Privacy Preserving in Data Mining

Abstract

Privacy preserving data mining is a latest research area in the field of data mining. It is defined as “protecting user’s information”. Protection of privacy has become an important in data mining research because of the increasing ability to store personal data about users and the development of data mining algorithms to infer this information. The main goal in privacy preserving data mining is to develop a system for modifying the original data in some way, so that the private data and knowledge remain private even after the mining process. In this paper we proposed system that used PAM clustering algorithm in health datasets in order to generate set of clusters, then we suggested to select only one cluster to be hidden between another clusters in order to increasing the privacy of users information .The selected cluster are considered as sensitive cluster.

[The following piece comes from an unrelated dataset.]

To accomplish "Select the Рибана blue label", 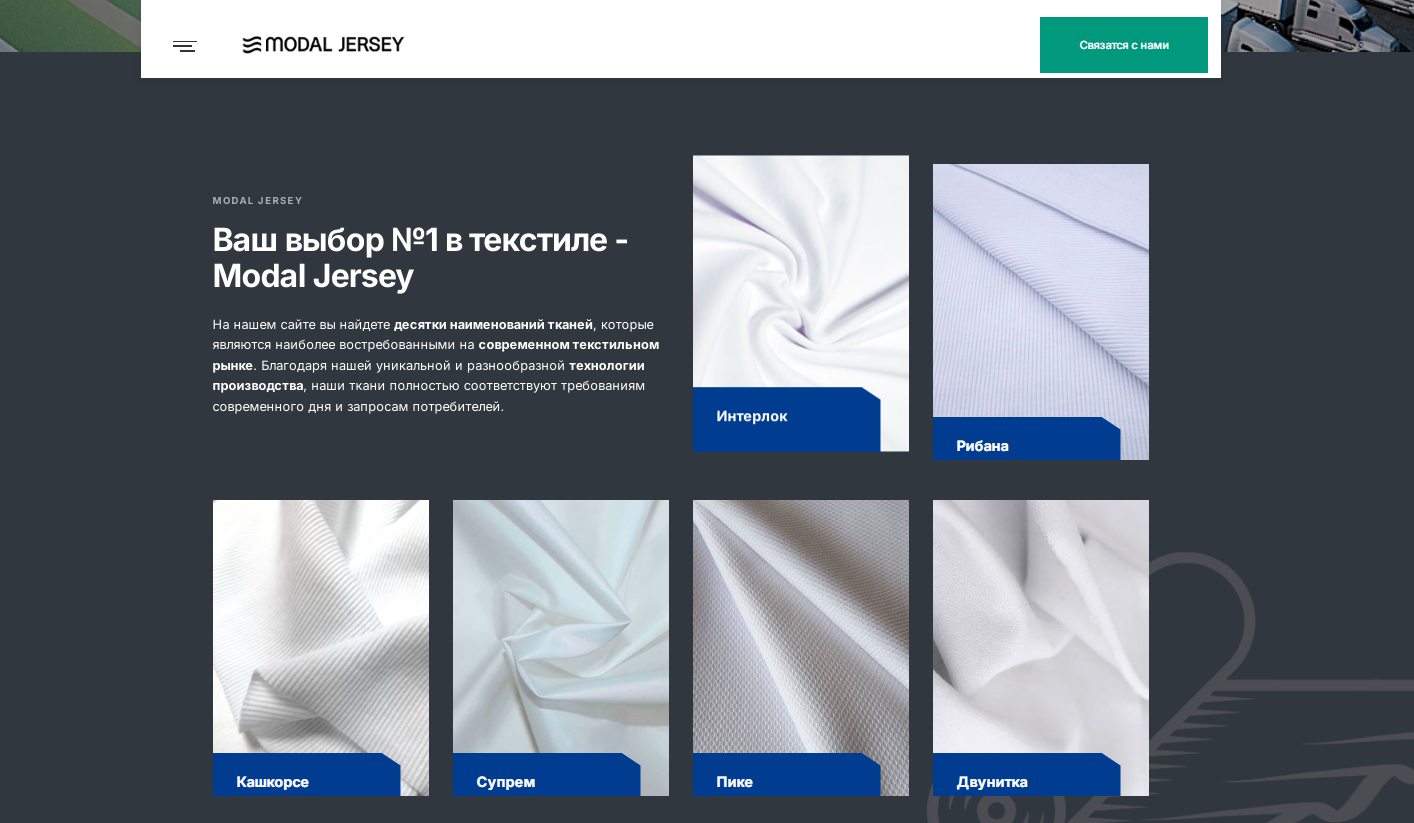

Protecting the sensitive cluster is done by using privacy techniques through of modifying the data values(attributes) in the dataset. We suggest to use randomization techniques )Additive Noise , Data Swapping( and Data copying (which it is new suggested technique in this thesis) to prevent attacker from concluding users privacy information in the sensitive cluster. After modification the same clustering algorithm is applied for modified data set to verify whether the selected cluster are hidden or not. Experimental results on these proposed techniques proved that the PAM algorithm is efficient for clustering in all data sets and the selected cluster are protected efficiently by using (Additive Noise , Data Swapping, Data Copying) techniques. These techniques are applied on Wisconsin breast cancer, diabetes and heart stat log data set. The privacy ratio on heart stat log data set was 48%, 52.1739 % and 31.25% in Data Copying, Additive Noise and Data Swapping techniques, respectively, because these kinds of data sets have the special property that they are extremely sparse. Experimental results also proved that the Data copying technique is faster than the existing techniques (swapping and noise addition), finally the results of proposed system proved that the distortion of data can be reduced when the privacy ratio was increased. These are an important issues in PPDM, therefore the proposed system is highly successful in achieving the protection of privacy.